Two new startups every day. Yes, that is the rate at which India’s startup sector is growing aided by energetic young entrepreneurs, plentiful money, eager mentors, and policy-makers with good intentions.
Since 2007, when starting up started becoming fashionable, India has created seven unicorns, or companies with a valuation of at least $1 billion. Not bad, yes. But is it good enough for a country which is rated as one of the best places in the world to start up in? No. Compared to India’s seven unicorns, China has 24. And for an American Amazon there is a Chinese Alibaba.
If the US has produced a Google, there is a Baidu in China. In comparison to American and Chinese startups, India looks like a minnow. It’s no shame being small if you can grow big, but the worry in India is that home-grown startups could end up staying puny. Or that even the bigger ones could fall prey to competition from multinationals.

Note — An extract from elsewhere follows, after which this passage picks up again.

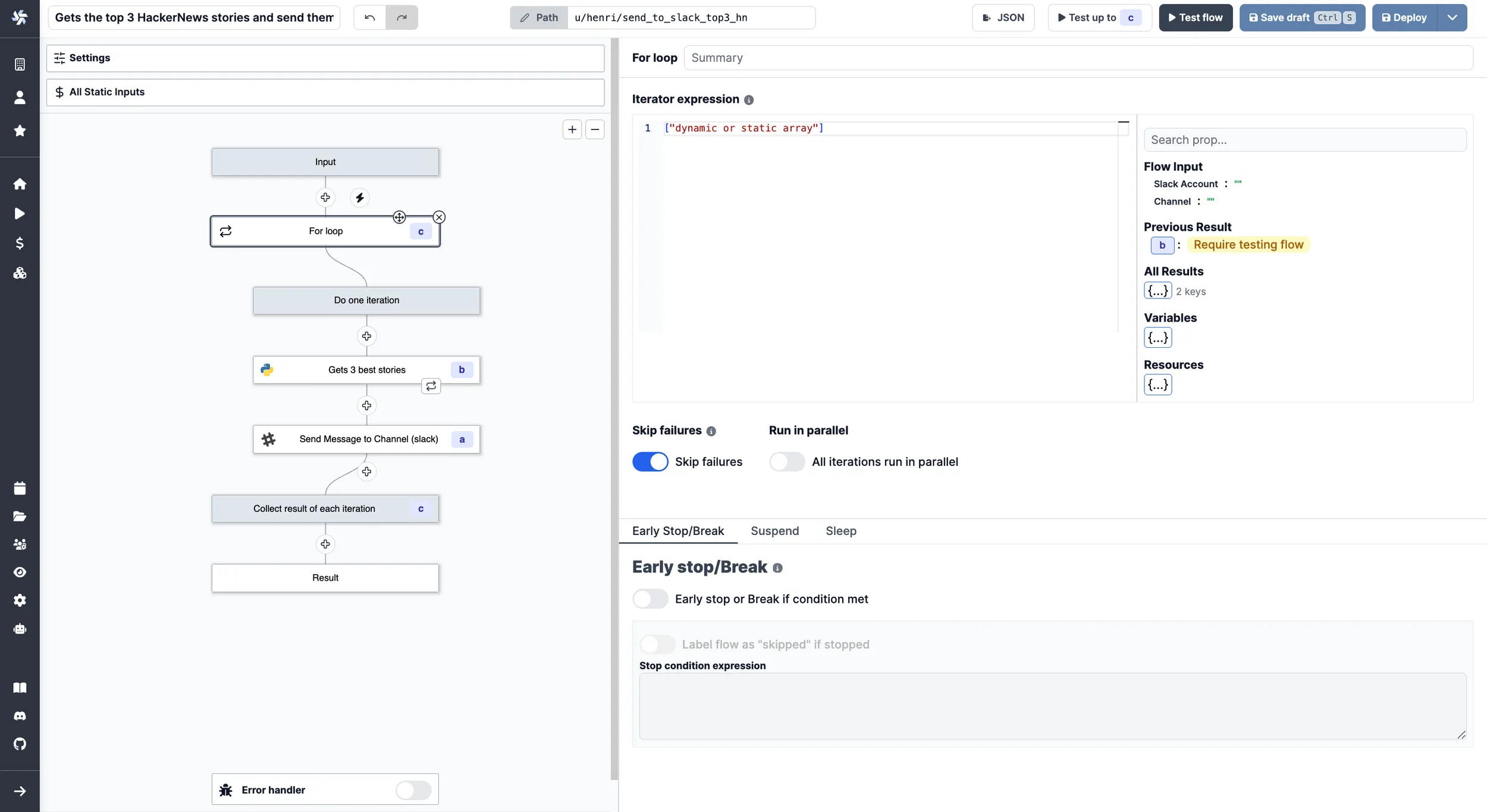The width and height of the screenshot is (1487, 812).
Task: Click the GitHub sidebar icon
Action: [x=19, y=744]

But the ideal Indian startup founder is one who thinks big and executes large—someone who builds institutions and does not cash out at the first opportunity. It is blessed to be in growth market like India, and the founder who thinks of this sub-continent and beyond as a playground will be the real role model for young people looking to become entrepreneurs.
Founders must create organisations embedded with the growth DNA. This requires maturity, wisdom, tenacity and ambition, all qualities which are not in short supply among Indians. Investors can help, and they must. It is not enough to splash cash on young founders with bright ideas. The best investors are those who can help founders push the limits of their potential and make it worthwhile for them to do so.